Nationaltorwart Robert Enke litt unter Depressionen, sein Tod berührt ein Tabuthema: Wie geht unsere Gesellschaft mit den Schwächeren um?
Hamburg. Der Fußballer Sebastian Deisler ist seine Depressionen seinerzeit offensiv angegangen und hat das Kind beim Namen genannt. Robert Enke konnte das wohl nicht. Was sind da für Mächte dahinter?", fragt "One Fish" und meint: "Hätten depressive Prominente den Nerv, ihre Depressionen öffentlich zuzugeben, würde wohl die ganze Tabuisierung mehr und mehr aufgelöst." Die Antwort der "Grenzgängerin" lässt nicht lange auf sich warten: "Mir reicht es schon, wenn ich meine Depressionen vor den engsten Freunden nicht mehr verbergen kann. Das ist schon schlimm für mich. Ich verüble es keinem Promi, wenn er damit nicht an die Öffentlichkeit geht."

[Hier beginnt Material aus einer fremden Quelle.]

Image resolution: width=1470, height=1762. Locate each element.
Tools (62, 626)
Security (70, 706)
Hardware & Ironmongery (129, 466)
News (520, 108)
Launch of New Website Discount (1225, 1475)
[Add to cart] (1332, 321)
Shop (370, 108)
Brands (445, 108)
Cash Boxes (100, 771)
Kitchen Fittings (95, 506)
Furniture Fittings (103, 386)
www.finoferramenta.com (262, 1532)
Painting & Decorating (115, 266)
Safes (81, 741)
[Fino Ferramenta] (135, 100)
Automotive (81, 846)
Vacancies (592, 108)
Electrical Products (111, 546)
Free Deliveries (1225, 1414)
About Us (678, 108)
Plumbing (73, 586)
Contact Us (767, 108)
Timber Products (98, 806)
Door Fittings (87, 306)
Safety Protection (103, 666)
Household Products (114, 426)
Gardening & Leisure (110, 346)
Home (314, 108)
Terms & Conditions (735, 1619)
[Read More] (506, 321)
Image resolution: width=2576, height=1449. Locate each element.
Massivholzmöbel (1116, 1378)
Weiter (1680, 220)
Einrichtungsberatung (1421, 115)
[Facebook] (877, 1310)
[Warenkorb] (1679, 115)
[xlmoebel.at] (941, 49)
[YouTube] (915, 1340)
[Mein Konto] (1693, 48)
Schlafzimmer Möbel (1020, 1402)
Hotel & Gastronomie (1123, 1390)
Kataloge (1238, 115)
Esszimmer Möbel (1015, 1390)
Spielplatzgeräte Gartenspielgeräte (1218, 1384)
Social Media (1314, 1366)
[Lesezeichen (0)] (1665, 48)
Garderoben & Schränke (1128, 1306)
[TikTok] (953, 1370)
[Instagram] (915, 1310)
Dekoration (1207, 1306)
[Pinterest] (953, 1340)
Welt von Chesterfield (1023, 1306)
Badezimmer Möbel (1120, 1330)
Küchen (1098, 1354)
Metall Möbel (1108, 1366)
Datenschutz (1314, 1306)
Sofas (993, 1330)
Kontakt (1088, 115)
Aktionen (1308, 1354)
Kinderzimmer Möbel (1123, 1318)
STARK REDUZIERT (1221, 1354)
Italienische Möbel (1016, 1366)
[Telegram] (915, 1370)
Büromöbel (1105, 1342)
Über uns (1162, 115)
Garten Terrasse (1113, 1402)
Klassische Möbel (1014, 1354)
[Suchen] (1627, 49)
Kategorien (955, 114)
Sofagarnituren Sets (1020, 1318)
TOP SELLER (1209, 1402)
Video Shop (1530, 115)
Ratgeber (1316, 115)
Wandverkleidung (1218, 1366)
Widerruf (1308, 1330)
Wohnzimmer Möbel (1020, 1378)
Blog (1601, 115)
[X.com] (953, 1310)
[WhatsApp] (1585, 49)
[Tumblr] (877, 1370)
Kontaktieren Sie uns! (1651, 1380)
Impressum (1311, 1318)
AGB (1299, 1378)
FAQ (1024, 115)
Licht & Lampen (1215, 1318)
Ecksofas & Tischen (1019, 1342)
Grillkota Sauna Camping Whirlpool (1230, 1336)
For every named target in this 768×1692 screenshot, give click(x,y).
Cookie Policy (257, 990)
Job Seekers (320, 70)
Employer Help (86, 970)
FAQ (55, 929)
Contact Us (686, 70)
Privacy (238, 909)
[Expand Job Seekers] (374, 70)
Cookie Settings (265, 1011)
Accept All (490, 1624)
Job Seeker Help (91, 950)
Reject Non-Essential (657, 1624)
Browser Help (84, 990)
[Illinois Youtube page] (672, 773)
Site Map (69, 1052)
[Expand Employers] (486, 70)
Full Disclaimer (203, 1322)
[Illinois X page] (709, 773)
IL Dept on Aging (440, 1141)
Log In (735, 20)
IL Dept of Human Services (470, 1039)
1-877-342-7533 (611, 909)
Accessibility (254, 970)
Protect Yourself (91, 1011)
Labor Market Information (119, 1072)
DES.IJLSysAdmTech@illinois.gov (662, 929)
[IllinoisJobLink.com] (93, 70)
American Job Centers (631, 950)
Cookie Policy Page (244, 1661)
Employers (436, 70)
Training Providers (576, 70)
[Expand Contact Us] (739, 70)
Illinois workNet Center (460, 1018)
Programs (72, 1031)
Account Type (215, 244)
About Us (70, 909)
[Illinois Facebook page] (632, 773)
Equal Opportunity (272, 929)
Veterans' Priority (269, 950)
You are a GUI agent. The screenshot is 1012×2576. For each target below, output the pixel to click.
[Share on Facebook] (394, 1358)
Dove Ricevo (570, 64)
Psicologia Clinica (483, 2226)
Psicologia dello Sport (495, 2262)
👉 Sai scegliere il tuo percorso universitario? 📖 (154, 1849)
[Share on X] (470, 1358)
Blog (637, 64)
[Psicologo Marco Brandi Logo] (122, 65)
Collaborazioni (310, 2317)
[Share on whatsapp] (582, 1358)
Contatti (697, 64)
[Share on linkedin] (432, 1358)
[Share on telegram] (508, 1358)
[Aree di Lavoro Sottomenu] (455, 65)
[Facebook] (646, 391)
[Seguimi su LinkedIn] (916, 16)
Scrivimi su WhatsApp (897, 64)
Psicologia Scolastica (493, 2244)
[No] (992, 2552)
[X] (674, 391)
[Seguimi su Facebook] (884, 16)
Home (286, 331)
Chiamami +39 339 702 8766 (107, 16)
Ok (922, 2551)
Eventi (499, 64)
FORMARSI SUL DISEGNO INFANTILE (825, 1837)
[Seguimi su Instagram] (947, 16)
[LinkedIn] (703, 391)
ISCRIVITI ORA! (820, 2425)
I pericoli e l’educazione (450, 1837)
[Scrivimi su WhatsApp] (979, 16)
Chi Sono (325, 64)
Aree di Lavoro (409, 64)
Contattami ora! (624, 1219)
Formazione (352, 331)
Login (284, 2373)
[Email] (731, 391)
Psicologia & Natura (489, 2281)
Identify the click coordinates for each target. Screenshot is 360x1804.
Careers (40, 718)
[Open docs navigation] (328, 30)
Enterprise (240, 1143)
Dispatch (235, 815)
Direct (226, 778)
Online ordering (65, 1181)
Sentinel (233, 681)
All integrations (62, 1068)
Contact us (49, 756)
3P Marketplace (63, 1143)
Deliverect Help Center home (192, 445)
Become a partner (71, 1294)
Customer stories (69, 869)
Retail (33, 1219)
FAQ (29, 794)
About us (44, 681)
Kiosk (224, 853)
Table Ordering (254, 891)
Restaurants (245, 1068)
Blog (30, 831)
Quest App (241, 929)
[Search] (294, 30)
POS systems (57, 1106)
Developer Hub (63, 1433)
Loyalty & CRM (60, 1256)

Es ist Tag drei nach der Selbsttötung des Robert Enke. Und schlagartig ist im Lande eine Krankheit ins Licht gerückt, die wie keine zweite missgedeutet, fehlinterpretiert oder am besten gleich ganz und gar verschwiegen wird. Weil sie nämlich Kernfragen berührt, um deren Beantwortung viele gerne eine großen Bogen machen: Wie geht diese Gesellschaft mit ihren Schwachen um? Was passiert mit Menschen, die laut sagen: "Ich kann nicht mehr, ich halte den Druck nicht mehr aus"? Und wie hoch ist der Preis für das reibungslose Funktionieren des Einzelnen?
Klar, seit sich die gesellschaftliche Kommunikation mehr und mehr in anonyme Foren verlagert hat und sich Betroffene, siehe oben, zum Beispiel im "Kompetenznetz Depression" austauschen können, kann keine Rede mehr davon sein, dass es überhaupt noch Tabu-Themen gibt. Und seit zwei, drei Jahren sprechen nun auch mehr und mehr Experten von der "Volkskrankheit Depression". Allein die Zahlen stützten diese Einschätzung: Etwa vier Millionen Deutsche, fünf Prozent der Bevölkerung, erfüllen die Kriterien einer depressiven Störung. Und zehn Prozent der Bundesbürger erkranken mindestens einmal an einer sogenannten depressiven Episode.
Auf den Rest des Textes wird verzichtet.